Excerpts from a dataset
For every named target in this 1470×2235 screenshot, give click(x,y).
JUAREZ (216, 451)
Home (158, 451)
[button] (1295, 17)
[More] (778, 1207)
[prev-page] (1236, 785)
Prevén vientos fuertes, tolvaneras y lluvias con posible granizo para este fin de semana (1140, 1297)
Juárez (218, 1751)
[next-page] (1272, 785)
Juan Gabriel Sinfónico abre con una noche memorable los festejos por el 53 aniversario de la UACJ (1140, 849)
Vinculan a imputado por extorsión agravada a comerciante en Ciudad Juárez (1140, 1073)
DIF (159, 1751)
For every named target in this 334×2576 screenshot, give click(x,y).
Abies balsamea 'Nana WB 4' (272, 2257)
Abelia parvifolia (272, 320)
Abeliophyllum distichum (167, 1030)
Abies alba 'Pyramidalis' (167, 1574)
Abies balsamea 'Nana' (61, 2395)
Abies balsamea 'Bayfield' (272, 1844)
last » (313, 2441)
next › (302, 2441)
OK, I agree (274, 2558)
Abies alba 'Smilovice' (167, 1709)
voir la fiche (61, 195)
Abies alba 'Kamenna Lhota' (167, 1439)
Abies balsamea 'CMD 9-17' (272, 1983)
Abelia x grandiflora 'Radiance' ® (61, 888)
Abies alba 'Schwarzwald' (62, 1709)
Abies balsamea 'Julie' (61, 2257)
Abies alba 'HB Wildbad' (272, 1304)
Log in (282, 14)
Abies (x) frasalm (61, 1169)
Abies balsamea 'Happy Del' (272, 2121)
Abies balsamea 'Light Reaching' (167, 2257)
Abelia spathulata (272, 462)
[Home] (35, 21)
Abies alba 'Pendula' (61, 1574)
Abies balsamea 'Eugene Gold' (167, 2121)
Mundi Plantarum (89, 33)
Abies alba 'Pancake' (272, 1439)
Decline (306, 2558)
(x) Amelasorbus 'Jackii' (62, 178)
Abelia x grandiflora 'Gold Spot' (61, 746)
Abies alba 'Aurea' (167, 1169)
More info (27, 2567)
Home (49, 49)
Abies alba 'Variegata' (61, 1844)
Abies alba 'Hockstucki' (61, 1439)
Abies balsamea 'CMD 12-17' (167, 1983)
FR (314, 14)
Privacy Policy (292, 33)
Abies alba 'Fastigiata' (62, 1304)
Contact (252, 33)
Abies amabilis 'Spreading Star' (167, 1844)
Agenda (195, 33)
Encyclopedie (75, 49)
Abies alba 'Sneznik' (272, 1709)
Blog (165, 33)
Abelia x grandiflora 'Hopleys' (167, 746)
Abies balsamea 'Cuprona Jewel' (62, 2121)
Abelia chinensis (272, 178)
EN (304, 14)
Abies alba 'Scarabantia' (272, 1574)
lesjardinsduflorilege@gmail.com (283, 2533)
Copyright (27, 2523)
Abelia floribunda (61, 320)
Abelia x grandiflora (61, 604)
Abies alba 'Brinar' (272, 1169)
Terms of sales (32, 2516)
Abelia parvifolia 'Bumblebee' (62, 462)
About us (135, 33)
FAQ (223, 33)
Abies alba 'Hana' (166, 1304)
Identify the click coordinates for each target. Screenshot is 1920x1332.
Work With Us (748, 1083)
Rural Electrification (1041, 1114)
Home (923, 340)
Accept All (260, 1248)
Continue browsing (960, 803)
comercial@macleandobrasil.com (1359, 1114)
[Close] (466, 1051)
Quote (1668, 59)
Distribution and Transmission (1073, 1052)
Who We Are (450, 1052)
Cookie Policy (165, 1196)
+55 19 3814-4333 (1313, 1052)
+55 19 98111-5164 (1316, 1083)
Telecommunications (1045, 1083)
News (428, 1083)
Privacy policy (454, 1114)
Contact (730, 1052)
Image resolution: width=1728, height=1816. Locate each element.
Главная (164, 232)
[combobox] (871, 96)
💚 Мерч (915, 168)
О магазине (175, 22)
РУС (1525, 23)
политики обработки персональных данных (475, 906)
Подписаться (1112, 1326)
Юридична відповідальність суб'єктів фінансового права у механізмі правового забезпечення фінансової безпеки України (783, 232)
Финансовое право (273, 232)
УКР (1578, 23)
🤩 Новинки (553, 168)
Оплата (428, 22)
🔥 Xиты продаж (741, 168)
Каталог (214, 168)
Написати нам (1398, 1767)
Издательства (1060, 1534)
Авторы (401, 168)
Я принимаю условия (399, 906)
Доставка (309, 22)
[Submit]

▶ [Problem to work on]: Retype all of the data word for word.

▶ [Answer space]:
For every named target in this 1470×2235 screenshot, give click(x,y).
JUAREZ (216, 451)
Home (158, 451)
[button] (1295, 17)
[More] (778, 1207)
[prev-page] (1236, 785)
Prevén vientos fuertes, tolvaneras y lluvias con posible granizo para este fin de semana (1140, 1297)
Juárez (218, 1751)
[next-page] (1272, 785)
Juan Gabriel Sinfónico abre con una noche memorable los festejos por el 53 aniversario de la UACJ (1140, 849)
Vinculan a imputado por extorsión agravada a comerciante en Ciudad Juárez (1140, 1073)
DIF (159, 1751)
For every named target in this 334×2576 screenshot, give click(x,y).
Abies balsamea 'Nana WB 4' (272, 2257)
Abelia parvifolia (272, 320)
Abeliophyllum distichum (167, 1030)
Abies alba 'Pyramidalis' (167, 1574)
Abies balsamea 'Nana' (61, 2395)
Abies balsamea 'Bayfield' (272, 1844)
last » (313, 2441)
next › (302, 2441)
OK, I agree (274, 2558)
Abies alba 'Smilovice' (167, 1709)
voir la fiche (61, 195)
Abies alba 'Kamenna Lhota' (167, 1439)
Abies balsamea 'CMD 9-17' (272, 1983)
Abelia x grandiflora 'Radiance' ® (61, 888)
Abies alba 'Schwarzwald' (62, 1709)
Abies balsamea 'Julie' (61, 2257)
Abies alba 'HB Wildbad' (272, 1304)
Log in (282, 14)
Abies (x) frasalm (61, 1169)
Abies balsamea 'Happy Del' (272, 2121)
Abies balsamea 'Light Reaching' (167, 2257)
Abelia spathulata (272, 462)
[Home] (35, 21)
Abies alba 'Pendula' (61, 1574)
Abies balsamea 'Eugene Gold' (167, 2121)
Mundi Plantarum (89, 33)
Abies alba 'Pancake' (272, 1439)
Decline (306, 2558)
(x) Amelasorbus 'Jackii' (62, 178)
Abelia x grandiflora 'Gold Spot' (61, 746)
Abies alba 'Aurea' (167, 1169)
More info (27, 2567)
Home (49, 49)
Abies alba 'Variegata' (61, 1844)
Abies alba 'Hockstucki' (61, 1439)
Abies balsamea 'CMD 12-17' (167, 1983)
FR (314, 14)
Privacy Policy (292, 33)
Abies alba 'Fastigiata' (62, 1304)
Contact (252, 33)
Abies amabilis 'Spreading Star' (167, 1844)
Agenda (195, 33)
Encyclopedie (75, 49)
Abies alba 'Sneznik' (272, 1709)
Blog (165, 33)
Abelia x grandiflora 'Hopleys' (167, 746)
Abies balsamea 'Cuprona Jewel' (62, 2121)
Abelia chinensis (272, 178)
EN (304, 14)
Abies alba 'Scarabantia' (272, 1574)
lesjardinsduflorilege@gmail.com (283, 2533)
Copyright (27, 2523)
Abelia floribunda (61, 320)
Abelia x grandiflora (61, 604)
Abies alba 'Brinar' (272, 1169)
Terms of sales (32, 2516)
Abelia parvifolia 'Bumblebee' (62, 462)
About us (135, 33)
FAQ (223, 33)
Abies alba 'Hana' (166, 1304)
Identify the click coordinates for each target. Screenshot is 1920x1332.
Work With Us (748, 1083)
Rural Electrification (1041, 1114)
Home (923, 340)
Accept All (260, 1248)
Continue browsing (960, 803)
comercial@macleandobrasil.com (1359, 1114)
[Close] (466, 1051)
Quote (1668, 59)
Distribution and Transmission (1073, 1052)
Who We Are (450, 1052)
Cookie Policy (165, 1196)
+55 19 3814-4333 (1313, 1052)
+55 19 98111-5164 (1316, 1083)
Telecommunications (1045, 1083)
News (428, 1083)
Privacy policy (454, 1114)
Contact (730, 1052)
Image resolution: width=1728, height=1816. Locate each element.
Главная (164, 232)
[combobox] (871, 96)
💚 Мерч (915, 168)
О магазине (175, 22)
РУС (1525, 23)
политики обработки персональных данных (475, 906)
Подписаться (1112, 1326)
Юридична відповідальність суб'єктів фінансового права у механізмі правового забезпечення фінансової безпеки України (783, 232)
Финансовое право (273, 232)
УКР (1578, 23)
🤩 Новинки (553, 168)
Оплата (428, 22)
🔥 Xиты продаж (741, 168)
Каталог (214, 168)
Написати нам (1398, 1767)
Издательства (1060, 1534)
Авторы (401, 168)
Я принимаю условия (399, 906)
Доставка (309, 22)
[Submit]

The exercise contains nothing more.